Féru d’écrivains romantiques du XIXe siècle, Orhan Pamuk a le goût des fresques historiques et transforme l’histoire en matériau de l’imaginaire.

"Mon roman Les Nuits de la peste contient des éléments très précis sur la vie quotidienne des gens à l’époque. Par exemple, les événements ont lieu en 1901, j’ai pu obtenir le catalogue du magasin Harrods à Londres de 1897. Mes personnages n'utilisent que des objets qui faisaient partie de ce catalogue. Il n’y avait pas de photos, c’étaient des images dessinées à la main. C’est l’aura romantique de ces images-là qui m’ont inspiré, confie Orhan PamukPour moi, l’histoire diplomatique importe peu, ce qui compte c’est l’histoire des choses de la vie quotidienne. Là, il faut être très juste, respecter les objets, alors que je peux utiliser mon imaginaire pour l’histoire diplomatique ou raconter une guerre".

La mélancolie face aux traces du passé

Le goût des archives et des documents anciens transparaît dans l’écriture d’Orhan Pamuk, où affleure la mélancolie suscitée par les traces d’un temps passé.

"Mon livre intitulé Le Musée de l'innocence porte sur l'aura des objets. Je suis quelqu'un qui s'attache à l'aura des objets. Je ne suis pas un collectionneur, loin de là, mais les objets créent en moi des souvenirs. Je suis un Proustien post-moderne. L'objet met ma mémoire au travail et me rappelle des choses, alors que chez Proust, il y a une madeleine et le passé surgit. Je suis un collectionneur de madeleines avec une conscience de soi", déclare Orhan Pamuk.
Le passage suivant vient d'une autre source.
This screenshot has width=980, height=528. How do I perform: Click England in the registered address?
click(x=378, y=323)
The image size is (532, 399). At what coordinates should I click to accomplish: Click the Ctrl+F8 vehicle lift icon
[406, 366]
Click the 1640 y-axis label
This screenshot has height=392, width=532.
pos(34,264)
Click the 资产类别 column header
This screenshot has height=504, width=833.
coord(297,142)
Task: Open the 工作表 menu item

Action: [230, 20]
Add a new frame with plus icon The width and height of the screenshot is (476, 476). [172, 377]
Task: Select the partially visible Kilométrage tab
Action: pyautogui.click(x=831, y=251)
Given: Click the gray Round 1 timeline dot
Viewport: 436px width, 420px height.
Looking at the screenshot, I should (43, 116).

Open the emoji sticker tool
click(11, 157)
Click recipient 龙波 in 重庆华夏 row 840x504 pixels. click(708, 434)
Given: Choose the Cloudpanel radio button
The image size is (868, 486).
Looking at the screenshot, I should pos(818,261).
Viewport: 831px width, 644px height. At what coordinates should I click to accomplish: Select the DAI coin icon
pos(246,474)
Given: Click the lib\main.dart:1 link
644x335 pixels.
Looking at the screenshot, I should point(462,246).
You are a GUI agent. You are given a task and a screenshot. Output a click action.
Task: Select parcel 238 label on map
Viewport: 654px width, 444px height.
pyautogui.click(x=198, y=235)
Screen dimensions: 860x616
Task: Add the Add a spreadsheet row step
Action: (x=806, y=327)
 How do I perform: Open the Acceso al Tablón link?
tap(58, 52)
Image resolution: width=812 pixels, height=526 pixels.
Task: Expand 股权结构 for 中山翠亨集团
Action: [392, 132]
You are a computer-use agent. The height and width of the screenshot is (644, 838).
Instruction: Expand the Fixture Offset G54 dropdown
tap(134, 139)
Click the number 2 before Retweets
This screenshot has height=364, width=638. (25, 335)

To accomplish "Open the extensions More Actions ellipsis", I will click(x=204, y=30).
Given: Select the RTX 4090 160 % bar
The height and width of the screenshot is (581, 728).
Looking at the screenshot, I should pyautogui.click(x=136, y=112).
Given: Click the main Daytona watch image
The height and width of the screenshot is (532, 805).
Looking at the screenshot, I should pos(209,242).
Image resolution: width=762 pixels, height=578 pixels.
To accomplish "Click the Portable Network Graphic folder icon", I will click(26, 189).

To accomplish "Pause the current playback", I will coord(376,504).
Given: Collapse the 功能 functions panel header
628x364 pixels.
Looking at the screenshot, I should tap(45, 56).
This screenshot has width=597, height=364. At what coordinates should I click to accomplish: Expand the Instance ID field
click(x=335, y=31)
Face à l'histoire, comment se distinguent une démarche historienne et l'approche du romancier ? Comment arbitrer entre les éléments réels et fictifs dans l’écriture d’un roman historique ? Qu’est-ce qui, dans l’évocation et l’observation du passé, émeut le romancier ?

La Grande Table culture
27 min

Notre invité

Orhan Pamuk est écrivain, prix Nobel de littérature en 2006. Son œuvre est traduite du turc dans une soixantaine de langues et est disponible aux éditions Gallimard. Il publie le roman Les Nuits de la peste, traduit par Julien Lapeyre de Cabanes, aux éditions Gallimard, collection "Du monde entier".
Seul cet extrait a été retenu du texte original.